• Directive: Gather every line below that contains the word "Task" and copy each one in full. Case counts.

• The data:
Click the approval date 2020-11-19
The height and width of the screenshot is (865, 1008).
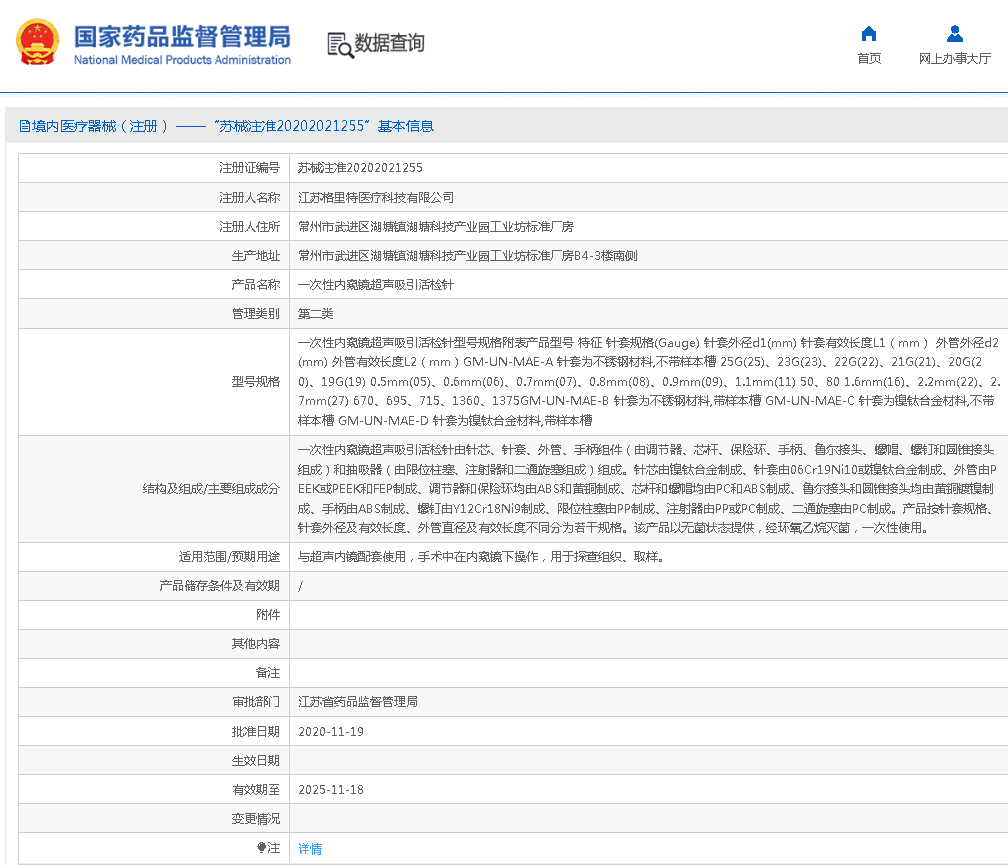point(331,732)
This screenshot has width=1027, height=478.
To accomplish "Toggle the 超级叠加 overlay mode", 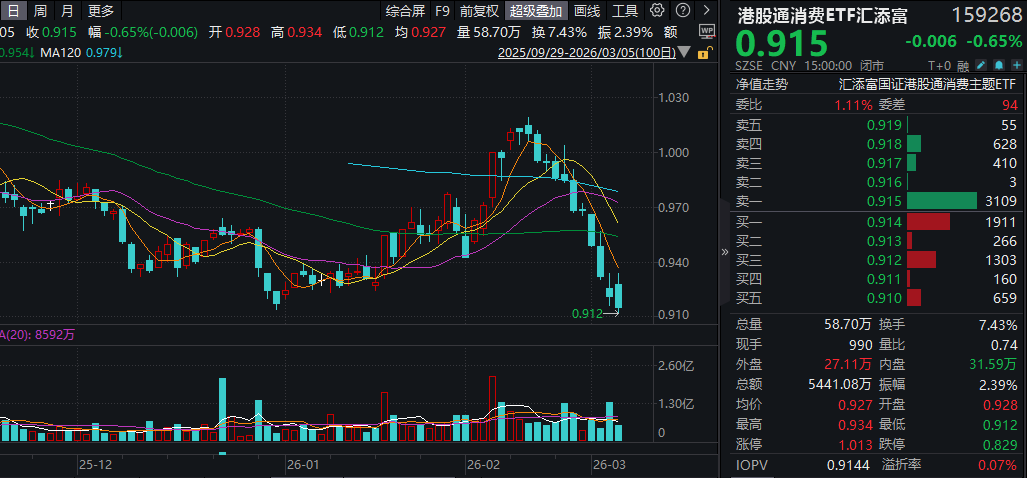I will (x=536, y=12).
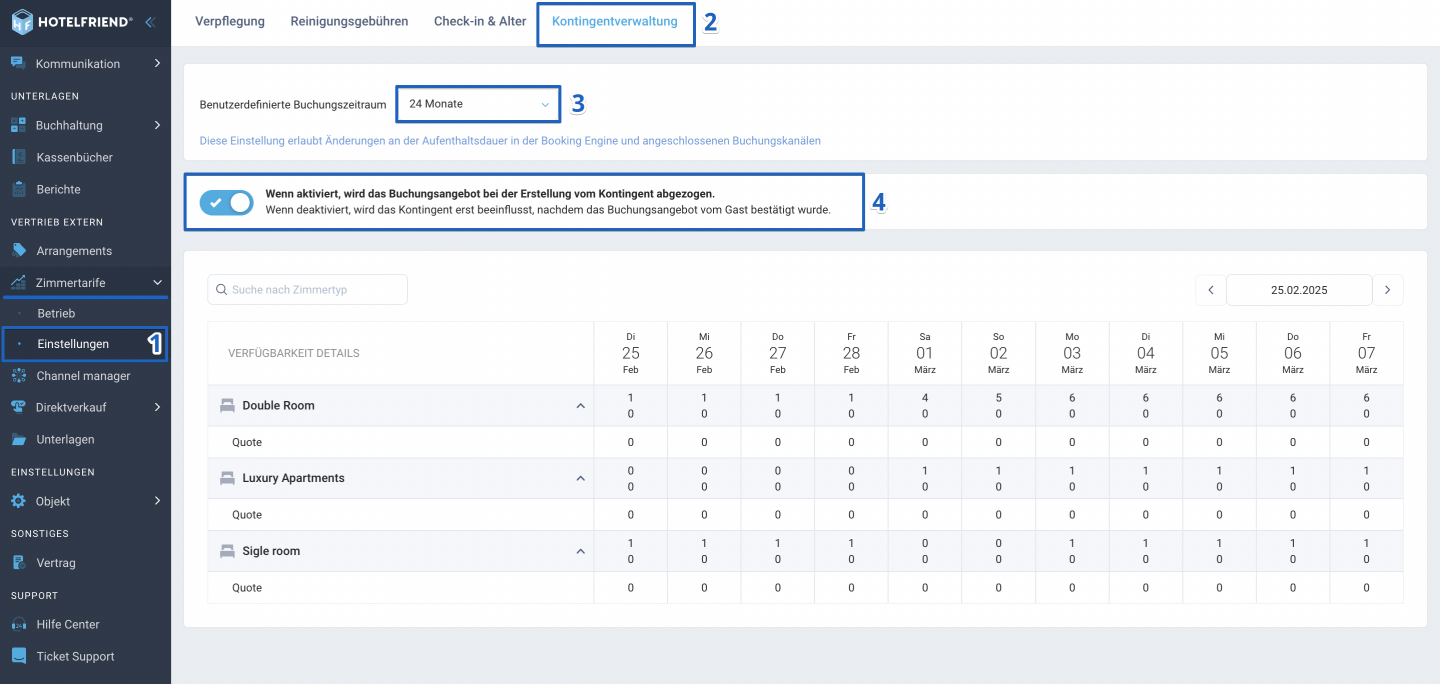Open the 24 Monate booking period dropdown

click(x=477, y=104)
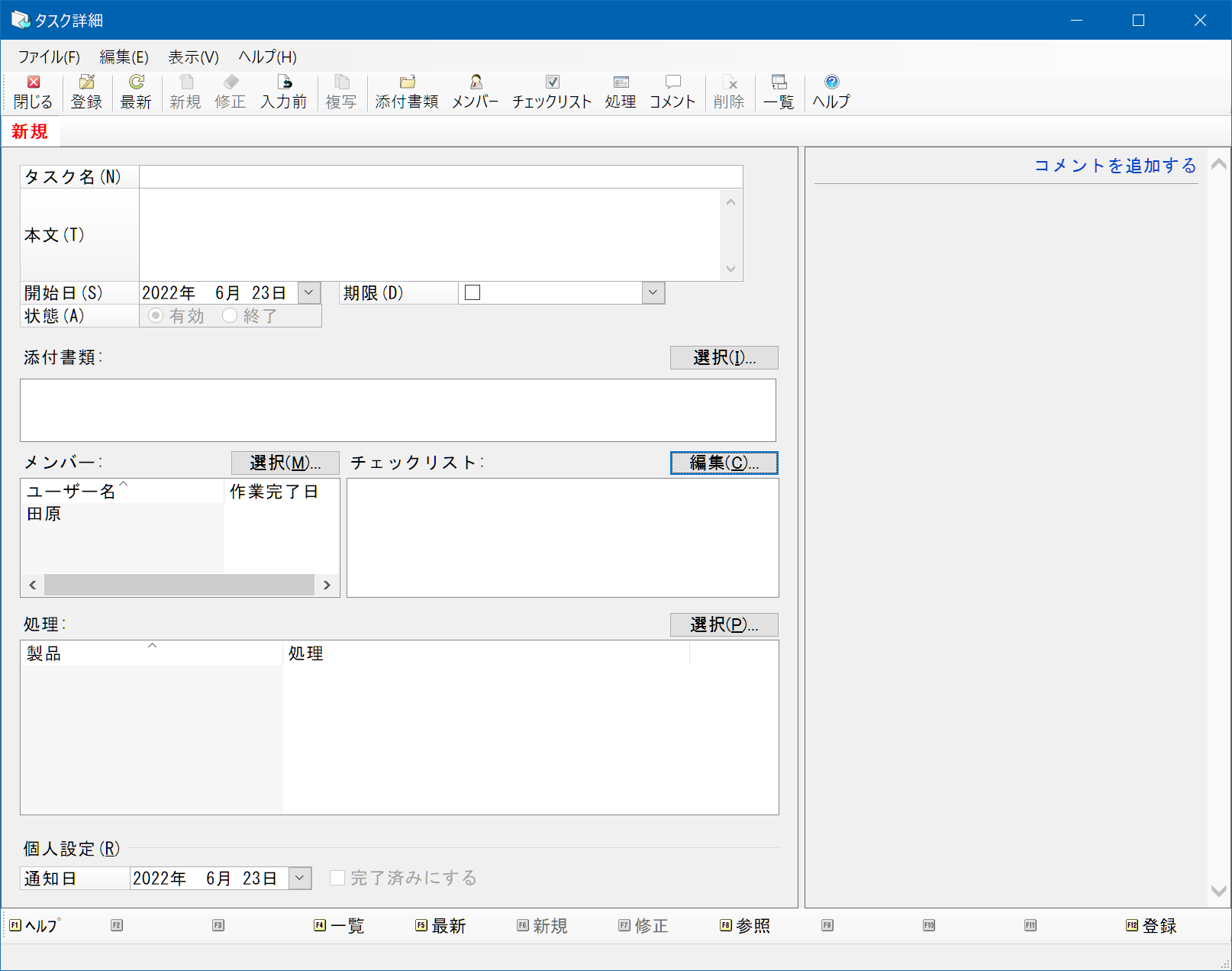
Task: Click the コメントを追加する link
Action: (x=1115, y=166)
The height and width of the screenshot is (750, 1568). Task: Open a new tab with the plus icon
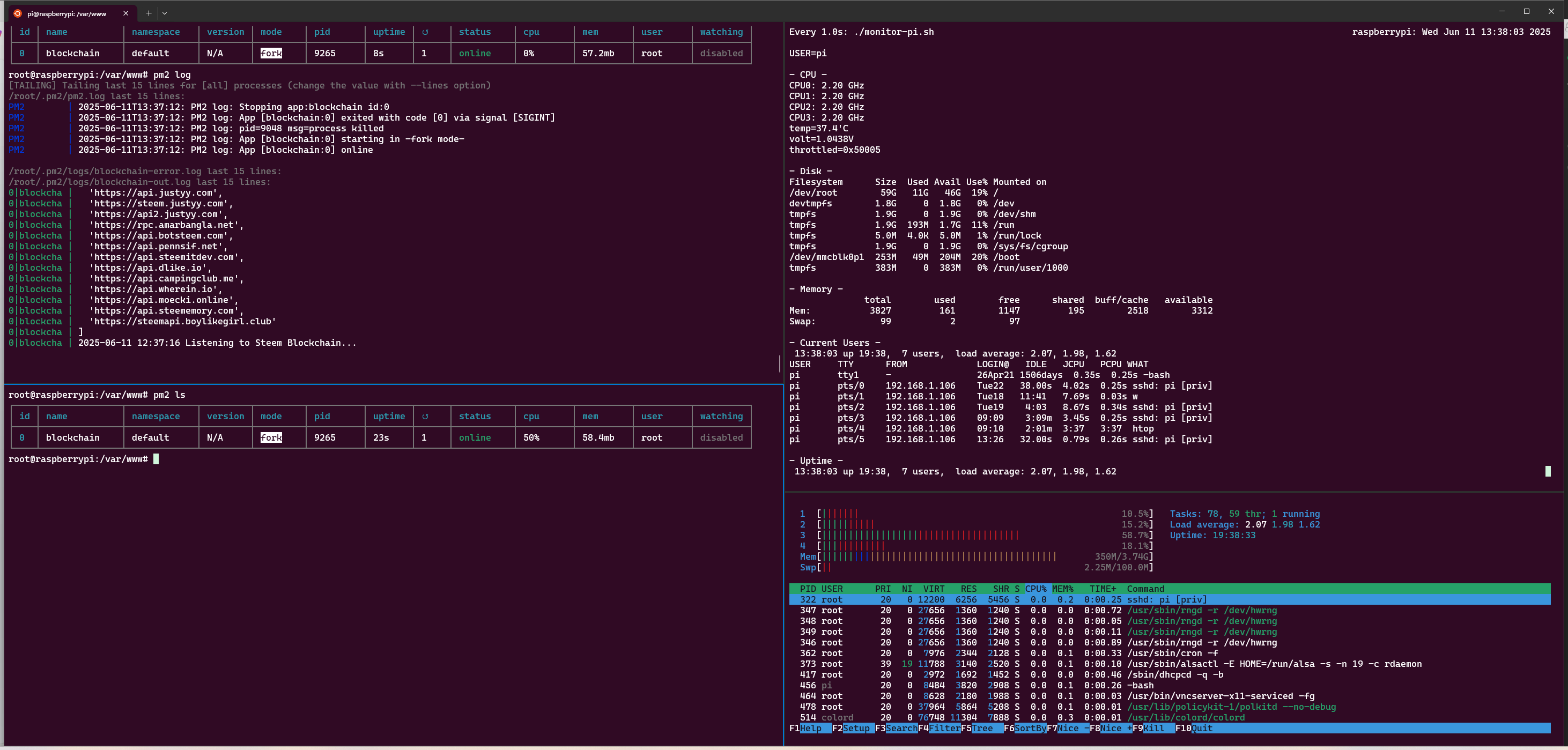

• Result of the exercise:
Task: Click the コメントを追加する link
The height and width of the screenshot is (750, 1568). Task: Open a new tab with the plus icon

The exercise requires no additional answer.